## Start

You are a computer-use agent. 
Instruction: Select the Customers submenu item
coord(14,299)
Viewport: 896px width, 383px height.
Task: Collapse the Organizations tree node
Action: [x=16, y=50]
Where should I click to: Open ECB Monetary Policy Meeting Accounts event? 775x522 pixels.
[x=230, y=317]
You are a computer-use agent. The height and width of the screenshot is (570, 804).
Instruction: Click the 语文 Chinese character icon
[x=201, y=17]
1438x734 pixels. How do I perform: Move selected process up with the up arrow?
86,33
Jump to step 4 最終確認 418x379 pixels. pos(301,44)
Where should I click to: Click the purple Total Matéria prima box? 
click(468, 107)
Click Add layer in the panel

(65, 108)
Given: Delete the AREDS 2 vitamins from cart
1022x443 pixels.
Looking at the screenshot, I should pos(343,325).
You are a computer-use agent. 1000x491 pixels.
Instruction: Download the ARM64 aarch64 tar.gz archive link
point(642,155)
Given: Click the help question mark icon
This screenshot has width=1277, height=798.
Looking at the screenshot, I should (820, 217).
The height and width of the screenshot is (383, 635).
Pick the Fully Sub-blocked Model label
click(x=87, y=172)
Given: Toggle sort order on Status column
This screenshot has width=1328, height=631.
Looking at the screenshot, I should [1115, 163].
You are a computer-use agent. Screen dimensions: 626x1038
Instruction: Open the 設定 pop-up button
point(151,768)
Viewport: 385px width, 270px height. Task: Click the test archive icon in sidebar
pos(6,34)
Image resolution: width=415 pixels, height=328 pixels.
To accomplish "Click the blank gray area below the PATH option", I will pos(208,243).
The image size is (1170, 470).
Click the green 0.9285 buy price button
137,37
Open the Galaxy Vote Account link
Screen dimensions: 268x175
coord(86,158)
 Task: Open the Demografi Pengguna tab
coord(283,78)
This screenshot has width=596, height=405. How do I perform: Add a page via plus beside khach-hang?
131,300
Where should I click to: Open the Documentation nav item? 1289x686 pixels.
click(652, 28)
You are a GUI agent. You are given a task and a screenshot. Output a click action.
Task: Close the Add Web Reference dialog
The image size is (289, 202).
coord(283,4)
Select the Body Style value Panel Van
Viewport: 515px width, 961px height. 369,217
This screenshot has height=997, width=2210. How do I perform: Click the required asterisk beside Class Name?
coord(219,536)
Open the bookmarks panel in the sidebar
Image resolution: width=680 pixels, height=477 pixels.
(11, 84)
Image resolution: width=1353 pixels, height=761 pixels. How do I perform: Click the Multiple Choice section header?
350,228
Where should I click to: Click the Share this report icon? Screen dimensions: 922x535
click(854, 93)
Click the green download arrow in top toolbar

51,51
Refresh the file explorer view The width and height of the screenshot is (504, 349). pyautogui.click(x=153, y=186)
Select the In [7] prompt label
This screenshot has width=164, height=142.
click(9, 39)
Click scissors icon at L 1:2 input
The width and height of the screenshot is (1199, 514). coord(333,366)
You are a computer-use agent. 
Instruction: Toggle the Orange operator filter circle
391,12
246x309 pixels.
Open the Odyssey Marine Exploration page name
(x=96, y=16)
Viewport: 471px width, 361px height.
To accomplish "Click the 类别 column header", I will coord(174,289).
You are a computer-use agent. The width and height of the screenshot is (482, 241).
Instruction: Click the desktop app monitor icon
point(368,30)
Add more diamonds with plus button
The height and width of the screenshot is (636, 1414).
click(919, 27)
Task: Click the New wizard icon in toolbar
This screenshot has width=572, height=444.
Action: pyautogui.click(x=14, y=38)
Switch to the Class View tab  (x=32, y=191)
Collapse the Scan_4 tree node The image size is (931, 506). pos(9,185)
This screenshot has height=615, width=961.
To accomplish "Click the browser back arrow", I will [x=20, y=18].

## End

(Exercise directions) Collect every line in the items above that contains the word "node", counting only matches with the same capitalization.

(Written response)
Task: Collapse the Organizations tree node
Collapse the Scan_4 tree node The image size is (931, 506). pos(9,185)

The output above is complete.